There are three major research focuses in our lab:
・Body plan evolution in deuterostomes
・Evolution of metazoan development patterns
・Diversity of marine invertebrate development
Below are the ongoing projects:
Placozoa is an amoebae-like marine flat animal about 0.5-2mm in diameter, possessing one of the simplest body plans within the metazoans. It lacks tissues or organs, and does not possess neurons or muscle cells. Since the simple body plan may represent the ancestral state of metazoans, intensive phylogenetic analyses have been done on the animal. However, its sperm and development still remain a mystery. We have discovered Placozoans at Shimoda Marine Research Center in 2010. We are studying the morphology, ecology, and phylogeny of Shimoda Placozoans, with aims of observing its development and establishing lab cultures.
Xenoturbella is a strange worm–like marine animal about 1 cm long, lacking typical bilaterian traits such as an anus, gonads, coelomic cavities, and brain. Due to this simple body plan, their phylogenetic position was long obscure. Since 2004, I have being studying the development, phylogeny, morphology, and ecology of Xenoturbella. Together with collaborators, we reported in 2011 that Xenoturbella and acoelomorpha, (another simple worm) forms a new phylum within the deuterostomes. Regular collections of the animal are currently only possible in Sweden, but there are reports from other parts of the world and we hope to find Xenoturbella in Japan.

■ DATA EXCERPTS ■
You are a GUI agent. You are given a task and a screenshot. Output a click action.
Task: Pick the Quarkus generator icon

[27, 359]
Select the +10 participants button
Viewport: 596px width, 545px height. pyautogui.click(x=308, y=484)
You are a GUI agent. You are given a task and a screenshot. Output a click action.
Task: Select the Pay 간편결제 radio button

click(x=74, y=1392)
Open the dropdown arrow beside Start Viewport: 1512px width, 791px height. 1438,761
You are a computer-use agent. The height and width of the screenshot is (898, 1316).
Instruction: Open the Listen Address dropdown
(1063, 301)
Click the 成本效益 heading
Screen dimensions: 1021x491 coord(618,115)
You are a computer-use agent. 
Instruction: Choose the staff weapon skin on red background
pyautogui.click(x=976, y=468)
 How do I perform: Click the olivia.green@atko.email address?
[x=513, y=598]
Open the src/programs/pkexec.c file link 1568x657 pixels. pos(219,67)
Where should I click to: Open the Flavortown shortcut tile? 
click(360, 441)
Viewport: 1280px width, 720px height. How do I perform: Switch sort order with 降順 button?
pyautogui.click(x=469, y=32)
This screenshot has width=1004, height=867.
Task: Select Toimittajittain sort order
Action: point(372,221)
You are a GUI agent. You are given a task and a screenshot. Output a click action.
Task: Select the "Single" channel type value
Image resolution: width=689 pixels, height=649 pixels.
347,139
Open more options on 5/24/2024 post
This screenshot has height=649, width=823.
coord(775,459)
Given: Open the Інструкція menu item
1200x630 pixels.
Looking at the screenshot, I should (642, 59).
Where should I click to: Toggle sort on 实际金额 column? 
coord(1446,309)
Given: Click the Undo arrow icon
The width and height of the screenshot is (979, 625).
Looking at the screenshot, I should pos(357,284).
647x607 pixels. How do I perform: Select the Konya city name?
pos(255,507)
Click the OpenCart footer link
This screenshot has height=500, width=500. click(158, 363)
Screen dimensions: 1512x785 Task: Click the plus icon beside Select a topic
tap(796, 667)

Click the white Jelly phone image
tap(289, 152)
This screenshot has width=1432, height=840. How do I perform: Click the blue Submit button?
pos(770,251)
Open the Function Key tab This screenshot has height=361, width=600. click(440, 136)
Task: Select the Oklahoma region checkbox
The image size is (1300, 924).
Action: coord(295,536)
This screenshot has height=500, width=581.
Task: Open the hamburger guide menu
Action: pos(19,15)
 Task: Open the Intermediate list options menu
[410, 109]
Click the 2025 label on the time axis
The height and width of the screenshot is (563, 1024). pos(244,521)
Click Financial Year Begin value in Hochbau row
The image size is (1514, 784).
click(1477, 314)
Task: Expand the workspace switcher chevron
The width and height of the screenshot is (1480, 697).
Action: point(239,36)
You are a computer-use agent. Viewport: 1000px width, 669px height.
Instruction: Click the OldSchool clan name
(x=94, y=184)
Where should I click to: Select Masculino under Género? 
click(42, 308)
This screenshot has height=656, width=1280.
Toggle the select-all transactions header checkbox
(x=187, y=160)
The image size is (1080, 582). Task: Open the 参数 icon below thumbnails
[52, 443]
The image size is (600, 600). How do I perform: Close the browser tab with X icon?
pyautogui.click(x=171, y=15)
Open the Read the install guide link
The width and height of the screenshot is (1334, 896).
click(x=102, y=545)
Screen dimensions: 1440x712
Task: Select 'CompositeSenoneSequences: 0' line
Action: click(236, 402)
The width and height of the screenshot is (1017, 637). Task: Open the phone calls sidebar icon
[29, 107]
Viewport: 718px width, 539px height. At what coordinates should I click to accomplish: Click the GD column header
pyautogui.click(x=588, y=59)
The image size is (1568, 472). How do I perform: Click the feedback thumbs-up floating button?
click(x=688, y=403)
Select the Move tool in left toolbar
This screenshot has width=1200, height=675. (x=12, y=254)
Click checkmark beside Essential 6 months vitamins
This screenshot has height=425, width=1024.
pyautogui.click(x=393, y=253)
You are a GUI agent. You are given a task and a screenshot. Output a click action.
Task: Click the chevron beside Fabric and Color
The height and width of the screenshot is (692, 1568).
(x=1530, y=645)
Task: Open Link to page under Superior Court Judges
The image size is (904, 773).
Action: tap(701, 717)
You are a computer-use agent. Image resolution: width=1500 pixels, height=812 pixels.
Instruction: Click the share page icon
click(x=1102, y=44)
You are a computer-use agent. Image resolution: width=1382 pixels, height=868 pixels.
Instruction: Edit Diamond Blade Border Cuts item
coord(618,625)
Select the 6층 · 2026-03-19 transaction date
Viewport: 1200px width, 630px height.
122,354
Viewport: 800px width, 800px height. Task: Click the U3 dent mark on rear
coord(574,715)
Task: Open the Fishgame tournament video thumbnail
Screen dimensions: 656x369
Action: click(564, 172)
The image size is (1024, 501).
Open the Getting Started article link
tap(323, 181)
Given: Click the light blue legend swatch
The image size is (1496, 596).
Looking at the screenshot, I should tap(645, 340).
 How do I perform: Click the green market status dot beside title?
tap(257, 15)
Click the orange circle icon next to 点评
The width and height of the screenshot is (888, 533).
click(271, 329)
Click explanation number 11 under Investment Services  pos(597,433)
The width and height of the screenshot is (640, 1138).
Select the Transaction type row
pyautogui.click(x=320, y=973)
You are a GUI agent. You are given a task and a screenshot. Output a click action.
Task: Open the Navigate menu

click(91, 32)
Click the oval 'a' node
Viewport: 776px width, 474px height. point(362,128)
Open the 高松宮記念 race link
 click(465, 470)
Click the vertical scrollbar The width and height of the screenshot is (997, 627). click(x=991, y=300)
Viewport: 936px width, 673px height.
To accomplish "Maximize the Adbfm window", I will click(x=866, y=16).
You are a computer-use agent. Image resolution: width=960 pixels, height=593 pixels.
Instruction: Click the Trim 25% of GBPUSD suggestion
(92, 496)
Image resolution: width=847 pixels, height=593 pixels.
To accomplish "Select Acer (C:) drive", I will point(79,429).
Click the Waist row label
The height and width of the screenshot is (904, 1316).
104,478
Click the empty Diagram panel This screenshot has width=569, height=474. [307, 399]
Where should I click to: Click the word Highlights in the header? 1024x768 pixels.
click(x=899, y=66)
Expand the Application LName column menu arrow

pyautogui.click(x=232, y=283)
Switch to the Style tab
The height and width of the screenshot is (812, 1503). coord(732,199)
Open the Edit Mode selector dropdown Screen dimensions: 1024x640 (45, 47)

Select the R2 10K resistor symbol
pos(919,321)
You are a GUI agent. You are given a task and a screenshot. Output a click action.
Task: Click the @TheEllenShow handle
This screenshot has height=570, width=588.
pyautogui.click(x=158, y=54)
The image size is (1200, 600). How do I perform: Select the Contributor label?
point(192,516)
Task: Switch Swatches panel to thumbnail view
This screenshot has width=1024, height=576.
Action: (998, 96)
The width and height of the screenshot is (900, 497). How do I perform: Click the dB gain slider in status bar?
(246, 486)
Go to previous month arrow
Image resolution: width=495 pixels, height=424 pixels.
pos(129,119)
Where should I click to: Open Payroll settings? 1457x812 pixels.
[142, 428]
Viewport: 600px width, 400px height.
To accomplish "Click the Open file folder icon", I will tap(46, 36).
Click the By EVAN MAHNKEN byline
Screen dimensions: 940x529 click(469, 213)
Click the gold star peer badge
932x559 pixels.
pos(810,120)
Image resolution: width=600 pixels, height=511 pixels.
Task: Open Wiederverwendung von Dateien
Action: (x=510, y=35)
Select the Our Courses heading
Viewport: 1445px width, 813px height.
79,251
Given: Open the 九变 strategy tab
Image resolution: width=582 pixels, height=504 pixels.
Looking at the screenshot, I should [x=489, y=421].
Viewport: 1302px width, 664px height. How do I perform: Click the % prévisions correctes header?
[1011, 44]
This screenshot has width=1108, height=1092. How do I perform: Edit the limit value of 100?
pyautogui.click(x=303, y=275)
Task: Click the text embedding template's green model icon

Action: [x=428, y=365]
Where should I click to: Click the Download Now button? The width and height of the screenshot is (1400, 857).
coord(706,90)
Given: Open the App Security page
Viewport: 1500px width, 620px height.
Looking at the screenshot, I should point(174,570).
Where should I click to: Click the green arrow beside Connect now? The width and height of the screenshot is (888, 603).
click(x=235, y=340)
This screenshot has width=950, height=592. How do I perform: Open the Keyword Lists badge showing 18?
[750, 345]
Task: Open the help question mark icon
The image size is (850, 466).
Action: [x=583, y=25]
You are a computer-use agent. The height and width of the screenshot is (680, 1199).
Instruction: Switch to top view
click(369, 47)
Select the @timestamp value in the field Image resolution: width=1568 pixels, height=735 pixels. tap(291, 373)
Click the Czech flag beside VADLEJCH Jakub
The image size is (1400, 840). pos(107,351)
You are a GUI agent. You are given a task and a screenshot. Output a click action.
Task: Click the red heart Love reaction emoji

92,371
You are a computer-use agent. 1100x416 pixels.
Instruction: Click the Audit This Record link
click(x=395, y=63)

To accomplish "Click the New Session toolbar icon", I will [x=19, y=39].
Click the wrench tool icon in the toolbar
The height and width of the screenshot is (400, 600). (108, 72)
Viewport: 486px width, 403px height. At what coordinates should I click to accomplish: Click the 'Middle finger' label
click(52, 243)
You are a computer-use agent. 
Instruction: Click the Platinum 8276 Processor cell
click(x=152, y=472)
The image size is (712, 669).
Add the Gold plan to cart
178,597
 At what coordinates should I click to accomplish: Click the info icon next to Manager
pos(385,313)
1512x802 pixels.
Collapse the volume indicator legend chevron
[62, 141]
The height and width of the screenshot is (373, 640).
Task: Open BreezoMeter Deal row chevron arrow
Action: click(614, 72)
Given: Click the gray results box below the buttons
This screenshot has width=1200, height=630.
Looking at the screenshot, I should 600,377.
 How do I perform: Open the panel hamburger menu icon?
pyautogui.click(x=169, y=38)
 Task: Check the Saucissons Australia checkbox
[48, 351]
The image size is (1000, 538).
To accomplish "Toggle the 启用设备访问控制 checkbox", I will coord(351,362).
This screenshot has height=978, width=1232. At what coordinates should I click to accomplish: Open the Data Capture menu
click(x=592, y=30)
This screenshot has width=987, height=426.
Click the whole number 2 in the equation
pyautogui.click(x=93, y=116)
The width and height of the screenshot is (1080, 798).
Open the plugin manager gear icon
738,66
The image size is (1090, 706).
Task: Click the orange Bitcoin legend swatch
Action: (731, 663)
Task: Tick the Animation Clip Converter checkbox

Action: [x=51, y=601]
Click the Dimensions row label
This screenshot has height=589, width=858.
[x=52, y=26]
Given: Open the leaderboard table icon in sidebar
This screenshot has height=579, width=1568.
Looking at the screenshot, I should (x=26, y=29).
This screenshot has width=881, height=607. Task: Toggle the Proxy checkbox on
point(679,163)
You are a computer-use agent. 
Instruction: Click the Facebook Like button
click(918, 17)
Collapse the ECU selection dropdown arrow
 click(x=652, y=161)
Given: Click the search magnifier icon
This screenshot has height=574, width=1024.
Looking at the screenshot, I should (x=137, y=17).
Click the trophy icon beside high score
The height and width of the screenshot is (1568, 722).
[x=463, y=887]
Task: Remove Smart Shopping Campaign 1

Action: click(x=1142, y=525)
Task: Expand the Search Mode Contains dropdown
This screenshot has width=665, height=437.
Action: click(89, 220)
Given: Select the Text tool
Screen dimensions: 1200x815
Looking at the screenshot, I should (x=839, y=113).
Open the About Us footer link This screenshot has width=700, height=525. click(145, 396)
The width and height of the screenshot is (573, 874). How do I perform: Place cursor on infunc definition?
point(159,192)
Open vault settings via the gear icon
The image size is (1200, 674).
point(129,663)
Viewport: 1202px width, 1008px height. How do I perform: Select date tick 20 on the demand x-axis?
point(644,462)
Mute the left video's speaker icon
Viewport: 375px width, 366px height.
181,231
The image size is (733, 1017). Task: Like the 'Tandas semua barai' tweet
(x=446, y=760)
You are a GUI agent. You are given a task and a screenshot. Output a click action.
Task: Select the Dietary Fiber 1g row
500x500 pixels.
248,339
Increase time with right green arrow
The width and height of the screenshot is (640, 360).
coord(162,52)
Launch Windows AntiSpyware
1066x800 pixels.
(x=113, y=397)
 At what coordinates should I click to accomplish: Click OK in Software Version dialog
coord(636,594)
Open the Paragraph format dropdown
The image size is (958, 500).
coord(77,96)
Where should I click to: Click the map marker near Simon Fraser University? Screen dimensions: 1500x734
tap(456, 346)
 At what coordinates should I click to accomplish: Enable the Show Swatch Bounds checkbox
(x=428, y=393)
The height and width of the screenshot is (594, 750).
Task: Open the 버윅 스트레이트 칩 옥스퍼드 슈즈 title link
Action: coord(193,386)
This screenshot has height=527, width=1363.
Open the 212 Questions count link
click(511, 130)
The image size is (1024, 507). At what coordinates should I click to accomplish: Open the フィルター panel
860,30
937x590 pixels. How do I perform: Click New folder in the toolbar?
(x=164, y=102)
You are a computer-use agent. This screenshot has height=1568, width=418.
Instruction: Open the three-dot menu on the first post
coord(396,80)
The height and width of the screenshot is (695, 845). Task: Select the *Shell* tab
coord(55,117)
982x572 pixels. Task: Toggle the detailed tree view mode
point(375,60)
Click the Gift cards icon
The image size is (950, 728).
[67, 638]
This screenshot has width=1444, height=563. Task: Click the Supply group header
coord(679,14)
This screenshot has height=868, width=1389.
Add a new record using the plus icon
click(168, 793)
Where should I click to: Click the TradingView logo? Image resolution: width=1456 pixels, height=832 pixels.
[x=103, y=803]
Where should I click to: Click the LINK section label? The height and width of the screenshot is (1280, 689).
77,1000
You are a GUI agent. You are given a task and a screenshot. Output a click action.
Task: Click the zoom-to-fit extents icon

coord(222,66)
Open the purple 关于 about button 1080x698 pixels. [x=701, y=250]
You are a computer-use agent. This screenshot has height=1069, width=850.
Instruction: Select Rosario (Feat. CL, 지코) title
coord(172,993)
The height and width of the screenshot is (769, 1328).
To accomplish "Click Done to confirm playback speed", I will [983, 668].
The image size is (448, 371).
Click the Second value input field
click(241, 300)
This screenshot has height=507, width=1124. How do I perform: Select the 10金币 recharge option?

■ PROBLEM A ■
According to the lab research page, why have intensive phylogenetic analyses been done on Placozoa? Answer in one to three sentences.
■ PROBLEM B ■
Answer these from the lab research page:
(i) What diameter does it give for Placozoa?
(ii) Where and in what year were Placozoans discovered?
(iii) In which country are regular collections of Xenoturbella currently possible?
The records come from a source other than the lab research page.

■ WRITTEN REPLY A ■
Placozoa has one of the simplest body plans among metazoans, with no tissues, organs, neurons or muscle cells. That simple body plan may represent the ancestral state of metazoans, so the animal has been the subject of intensive phylogenetic analyses.

■ WRITTEN REPLY B ■
(i) About 0.5-2mm.
(ii) At Shimoda Marine Research Center, in 2010.
(iii) Sweden.